In diesem speziellen Fall lässt mich ein von der Patientin erwähntes Symptom aufhorchen: Sie kann sich das Wort »Tod« nicht anhören. Wenn sie es in einem Buch liest, muss sie das Buch weglegen und kann es nie wieder zur Hand nehmen. Wenn sie es in den Nachrichten im Fernsehen hört, muss sie den Raum verlassen oder den Fernseher abdrehen. Die Macht, die dieses Wort für die Patientin hat – über meine Sorge wegen ihres zwanghaften Erlebens hinaus, das ein Zeichen starker Angst ist und zu einem psychotischen Kollaps führen könnte – gibt mir einen Hinweis auf den Bereich der Konfluenz und erinnert mich an Piagets Entwicklungstheorie (1937) und das Konzept der »Verdinglichung« von Worten und Objekten, die Teil des animistischen Denkens von Kindern sein kann. Für ein Kind, dass sich in der Phase der animistischen Gedanken befindet, hat der Mond eine Seele und einen Willen, und Wörter (oder andere Objekte) können mit einem Eigenleben ausgestattet sein.

Das Auftauchen dieses machtvollen Gefühls und die Erinnerung an Piagets Theorie bilden die Basis für die epoché (ein phänomenologisches, von Husserl begründetes Konzept), in der die therapeutische Intervention gebildet wird. Ich entscheide, im Hinblick auf die Sprache zu intervenieren und sage zu der Patientin: »Das Wort ›Tod‹ ist nur ein Wort, es hat selbst keine Macht. Sie haben Macht über das Wort, nicht über den Tod selbst, aber über dieses Wort schon. Sie können es ausblenden, einfach weghören, es ersetzen. Sie haben Macht über das Wort ›Tod‹.«

Was ich sage, bedeutet keine Geringschätzung ihrer Fähigkeit, in Konfluenz mit dem durch das Wort »Tod« ausgelösten Erleben zu sein. Gleichzeitig gebe ich ihr ein gutes Introjekt, indem ich ihr beibringe, dass sich das Wort vom Tod an sich unterscheidet. Mein Gefühl gibt mir einen Hinweis darauf, dass die Art von Beziehung, die sie gewohnt ist, nach einem »kalten« Partner verlangt, der nicht fähig ist, ihre Angst mitzutragen. Dass ich ihr ein klares Introjekt gebe und dass sie es annimmt, macht es uns möglich, mit weniger Angst in Kontakt zu sein.
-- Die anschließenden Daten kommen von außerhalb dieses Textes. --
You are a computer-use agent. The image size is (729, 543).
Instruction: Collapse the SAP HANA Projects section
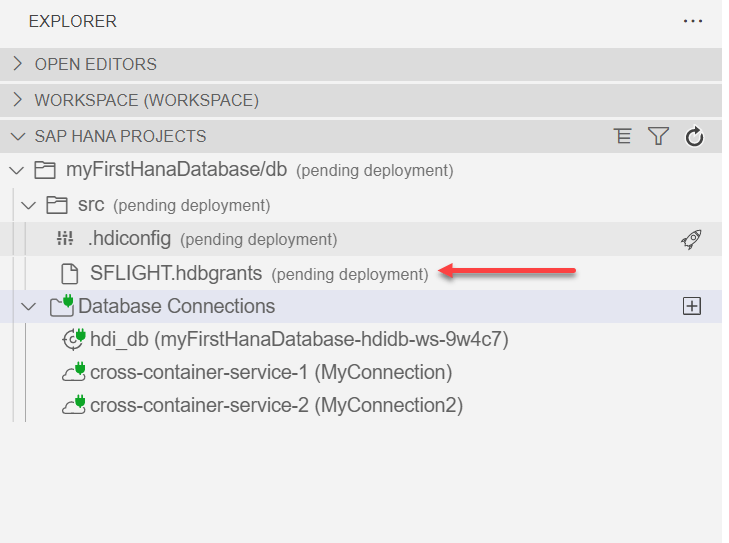(x=17, y=136)
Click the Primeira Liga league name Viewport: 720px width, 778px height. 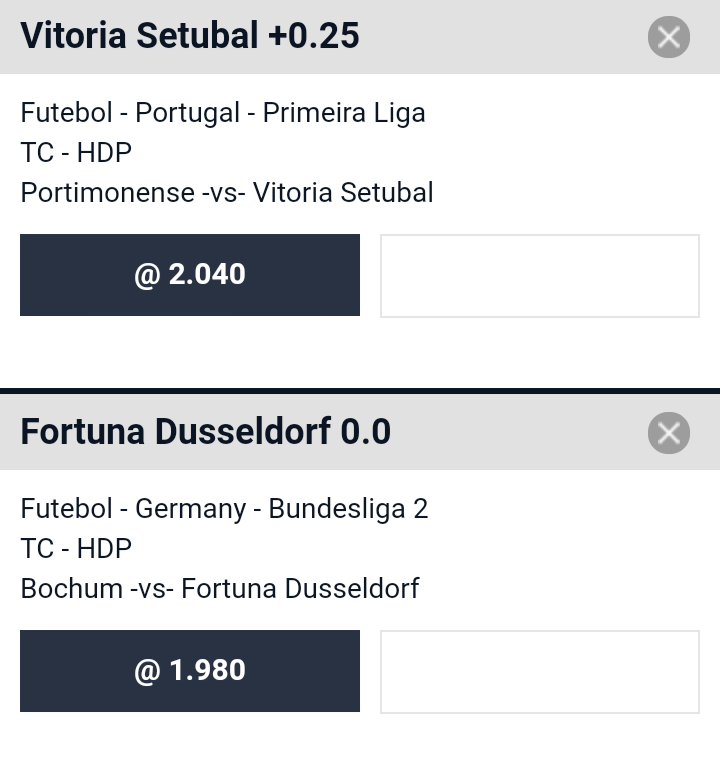[x=344, y=113]
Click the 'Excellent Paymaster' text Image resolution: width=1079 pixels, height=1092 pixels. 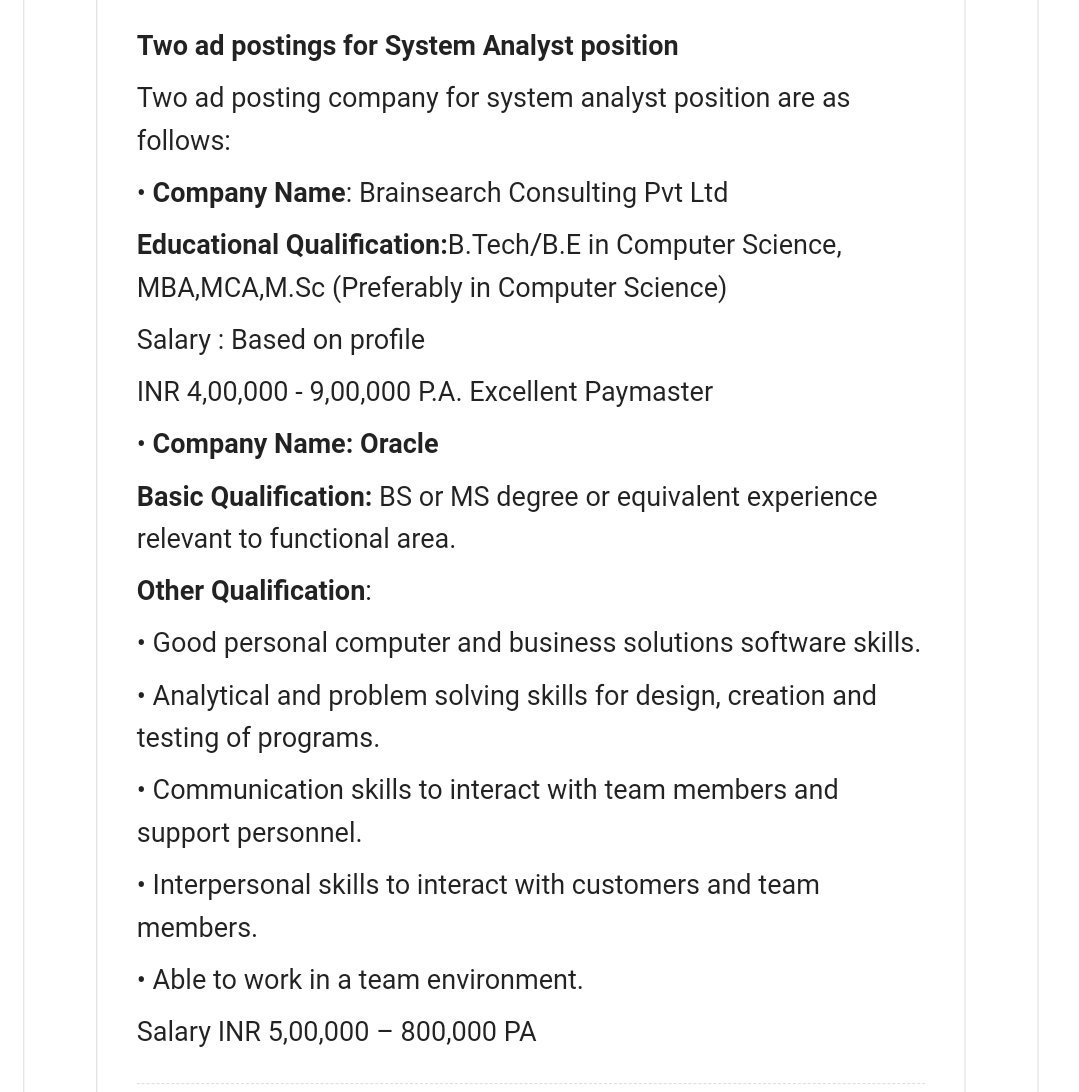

Diese sprachliche Neudefinition bewirkt bei der Patientin eine Entspannung des Atems und ein Öffnen ihrer Körperhaltung, die ihr sogar erlaubt, ihre Handtasche abzustellen. In der darauffolgenden Sitzung kann ich sie sogar dazu auffordern, ein paar Sätze aufzuschreiben, die das Wort »Tod« enthalten, und nachzuspüren, wie sie Macht über dieses Wort hat. Nach ein paar Wochen hat die Patientin das Problem ihrer Angst gelöst und beendet die Therapie. Sie erzählt mir, dass sie mit Zustimmung ihrer Ursprungsfamilie eine Umbettung ihrer Schwiegermutter arrangiert hat und dass es ihr viel besser geht. Sie hat das Gefühl, mehr Kontrolle über sich zu haben.